A block of data
::::::
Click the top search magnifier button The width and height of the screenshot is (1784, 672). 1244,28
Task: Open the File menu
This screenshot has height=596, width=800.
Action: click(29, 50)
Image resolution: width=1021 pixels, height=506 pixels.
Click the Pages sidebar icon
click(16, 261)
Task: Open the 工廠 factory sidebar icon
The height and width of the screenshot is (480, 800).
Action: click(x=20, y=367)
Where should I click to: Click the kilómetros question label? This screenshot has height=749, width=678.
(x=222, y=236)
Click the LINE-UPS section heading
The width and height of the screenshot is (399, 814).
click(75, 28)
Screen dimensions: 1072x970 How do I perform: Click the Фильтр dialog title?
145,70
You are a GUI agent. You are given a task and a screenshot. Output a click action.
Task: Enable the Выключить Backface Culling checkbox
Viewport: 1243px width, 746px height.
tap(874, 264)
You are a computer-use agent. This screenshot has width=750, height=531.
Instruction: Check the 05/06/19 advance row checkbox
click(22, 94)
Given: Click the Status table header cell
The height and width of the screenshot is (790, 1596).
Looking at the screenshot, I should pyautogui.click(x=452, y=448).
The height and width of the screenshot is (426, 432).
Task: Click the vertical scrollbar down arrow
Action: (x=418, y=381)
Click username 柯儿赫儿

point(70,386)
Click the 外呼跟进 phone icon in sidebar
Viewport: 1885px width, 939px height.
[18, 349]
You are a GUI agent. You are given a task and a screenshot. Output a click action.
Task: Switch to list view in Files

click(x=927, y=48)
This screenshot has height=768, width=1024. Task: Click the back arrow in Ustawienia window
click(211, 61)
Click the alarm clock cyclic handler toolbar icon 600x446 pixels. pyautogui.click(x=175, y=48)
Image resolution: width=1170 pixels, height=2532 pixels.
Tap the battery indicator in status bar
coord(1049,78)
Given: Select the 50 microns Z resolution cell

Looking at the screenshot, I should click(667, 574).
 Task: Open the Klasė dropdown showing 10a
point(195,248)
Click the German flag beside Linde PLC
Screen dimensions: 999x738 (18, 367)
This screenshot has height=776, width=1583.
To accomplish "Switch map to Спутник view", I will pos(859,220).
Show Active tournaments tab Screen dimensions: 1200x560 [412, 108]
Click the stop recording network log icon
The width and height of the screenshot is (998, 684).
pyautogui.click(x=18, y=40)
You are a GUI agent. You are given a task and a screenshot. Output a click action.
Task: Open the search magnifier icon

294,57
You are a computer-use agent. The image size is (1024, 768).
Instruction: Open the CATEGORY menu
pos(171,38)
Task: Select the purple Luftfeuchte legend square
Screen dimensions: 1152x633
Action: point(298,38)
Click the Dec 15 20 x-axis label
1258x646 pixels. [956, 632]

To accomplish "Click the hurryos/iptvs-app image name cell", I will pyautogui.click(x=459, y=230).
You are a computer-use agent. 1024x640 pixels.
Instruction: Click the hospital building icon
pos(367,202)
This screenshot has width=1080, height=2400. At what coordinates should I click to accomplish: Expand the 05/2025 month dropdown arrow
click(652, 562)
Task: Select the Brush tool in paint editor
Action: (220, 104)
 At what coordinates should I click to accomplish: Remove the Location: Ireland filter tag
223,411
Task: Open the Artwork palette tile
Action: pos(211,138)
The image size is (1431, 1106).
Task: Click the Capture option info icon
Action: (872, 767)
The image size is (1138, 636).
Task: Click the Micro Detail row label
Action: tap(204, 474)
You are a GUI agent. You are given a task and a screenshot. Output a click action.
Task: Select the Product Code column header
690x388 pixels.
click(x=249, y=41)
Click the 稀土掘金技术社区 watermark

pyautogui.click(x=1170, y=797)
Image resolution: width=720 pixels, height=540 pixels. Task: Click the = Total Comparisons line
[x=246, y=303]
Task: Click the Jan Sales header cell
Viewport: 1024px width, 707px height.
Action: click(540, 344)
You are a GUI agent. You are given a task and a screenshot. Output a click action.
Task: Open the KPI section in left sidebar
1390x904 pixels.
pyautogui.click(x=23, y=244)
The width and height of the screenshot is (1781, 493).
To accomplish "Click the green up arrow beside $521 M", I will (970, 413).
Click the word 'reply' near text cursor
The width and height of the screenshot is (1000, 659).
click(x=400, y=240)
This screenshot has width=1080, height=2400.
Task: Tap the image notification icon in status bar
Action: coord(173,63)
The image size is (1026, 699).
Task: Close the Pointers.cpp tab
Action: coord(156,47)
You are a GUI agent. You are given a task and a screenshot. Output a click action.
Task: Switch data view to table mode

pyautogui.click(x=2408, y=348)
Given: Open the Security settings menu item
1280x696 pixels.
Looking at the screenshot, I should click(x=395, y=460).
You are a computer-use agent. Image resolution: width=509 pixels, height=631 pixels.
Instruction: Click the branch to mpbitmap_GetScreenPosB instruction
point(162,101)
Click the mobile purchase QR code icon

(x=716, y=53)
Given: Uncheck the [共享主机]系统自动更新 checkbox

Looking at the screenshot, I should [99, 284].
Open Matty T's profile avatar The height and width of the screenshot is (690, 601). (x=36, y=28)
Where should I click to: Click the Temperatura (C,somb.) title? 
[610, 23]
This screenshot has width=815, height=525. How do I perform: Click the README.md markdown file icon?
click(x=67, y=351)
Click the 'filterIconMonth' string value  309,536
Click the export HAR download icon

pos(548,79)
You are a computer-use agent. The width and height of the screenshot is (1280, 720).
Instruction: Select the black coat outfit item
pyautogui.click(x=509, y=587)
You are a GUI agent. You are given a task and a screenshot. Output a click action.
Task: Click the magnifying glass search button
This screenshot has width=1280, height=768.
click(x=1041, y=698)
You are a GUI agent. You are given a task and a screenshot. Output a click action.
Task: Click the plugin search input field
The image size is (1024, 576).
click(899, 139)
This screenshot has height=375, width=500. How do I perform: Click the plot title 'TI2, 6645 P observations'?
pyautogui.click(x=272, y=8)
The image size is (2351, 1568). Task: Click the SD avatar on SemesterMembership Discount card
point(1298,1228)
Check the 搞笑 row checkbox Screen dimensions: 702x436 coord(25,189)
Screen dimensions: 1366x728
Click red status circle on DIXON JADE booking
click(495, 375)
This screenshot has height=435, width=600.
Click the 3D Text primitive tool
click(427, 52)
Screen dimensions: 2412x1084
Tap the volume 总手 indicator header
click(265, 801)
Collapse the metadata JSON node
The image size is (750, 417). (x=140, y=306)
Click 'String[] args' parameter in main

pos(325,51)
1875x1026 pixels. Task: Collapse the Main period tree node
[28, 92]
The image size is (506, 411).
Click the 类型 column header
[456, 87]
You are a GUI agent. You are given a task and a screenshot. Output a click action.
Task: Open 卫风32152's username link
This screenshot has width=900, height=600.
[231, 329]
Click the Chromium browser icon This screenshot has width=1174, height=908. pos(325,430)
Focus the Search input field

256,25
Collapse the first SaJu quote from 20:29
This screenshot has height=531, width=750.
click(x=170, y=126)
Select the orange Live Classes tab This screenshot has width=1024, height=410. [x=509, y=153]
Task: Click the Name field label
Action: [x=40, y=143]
::::::
WORK REQUIRED: Please copy the items above word for word, starting at the line that contains "Click username 柯儿赫儿" and ending after the line that contains "Show Active tournaments".

WRITTEN SOLUTION:
Click username 柯儿赫儿

point(70,386)
Click the 外呼跟进 phone icon in sidebar
Viewport: 1885px width, 939px height.
[18, 349]
You are a GUI agent. You are given a task and a screenshot. Output a click action.
Task: Switch to list view in Files

click(x=927, y=48)
This screenshot has height=768, width=1024. Task: Click the back arrow in Ustawienia window
click(211, 61)
Click the alarm clock cyclic handler toolbar icon 600x446 pixels. pyautogui.click(x=175, y=48)
Image resolution: width=1170 pixels, height=2532 pixels.
Tap the battery indicator in status bar
coord(1049,78)
Given: Select the 50 microns Z resolution cell

Looking at the screenshot, I should click(667, 574).
 Task: Open the Klasė dropdown showing 10a
point(195,248)
Click the German flag beside Linde PLC
Screen dimensions: 999x738 (18, 367)
This screenshot has height=776, width=1583.
To accomplish "Switch map to Спутник view", I will pos(859,220).
Show Active tournaments tab Screen dimensions: 1200x560 [412, 108]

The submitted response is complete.